Can LLMs write better code if you keep asking them to “write better code”?
Variation in Code Quality Across Languages & Domains
- Experiences vary widely by language: good results reported for Arduino, Python, web frontend; poor for Ruby, Rust, Android/Kotlin, and some OpenSCAD tasks.
- Models often produce “beginner”/tutorial-style code, pick outdated or inappropriate libraries, and use deprecated APIs unless guided.
- Some see this as a sensible default for novice users; others say it makes LLM-written code unusable without strong prior expertise.
How People Actually Use LLMs
- Productive uses: autocomplete (e.g., Copilot), boilerplate, small utilities, unit tests, refactors, and rubber-ducking/brainstorming.

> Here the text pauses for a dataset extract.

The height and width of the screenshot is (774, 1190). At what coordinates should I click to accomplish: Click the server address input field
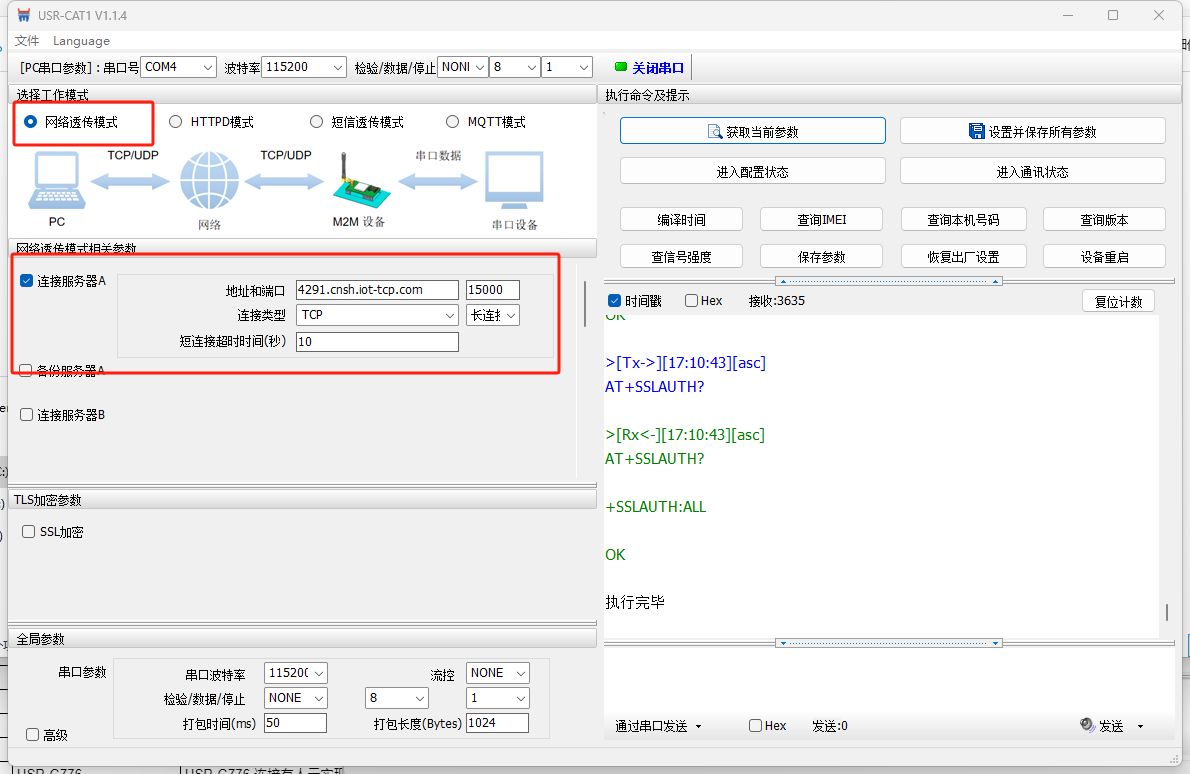pos(377,290)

- Several treat LLMs as “brilliant but unreliable interns” or “professors on office hours”: great for ideas, not for paste-in code.
- Others rely heavily on them for unfamiliar stacks to build working prototypes much faster, accepting extra review and fixes.
Iterative Improvement & “Write Better Code”
- Many confirm that iterative refinement (“improve this”, “optimize this”, add tests, run, repeat) yields substantially better code.
- However, simply asking “write better code” can:
- Help converge toward more efficient or structured solutions, or
- Degrade working code, especially when no tests are enforced.
- Human reviewers often find simpler, more impactful optimizations than the model, highlighting the need for human judgment.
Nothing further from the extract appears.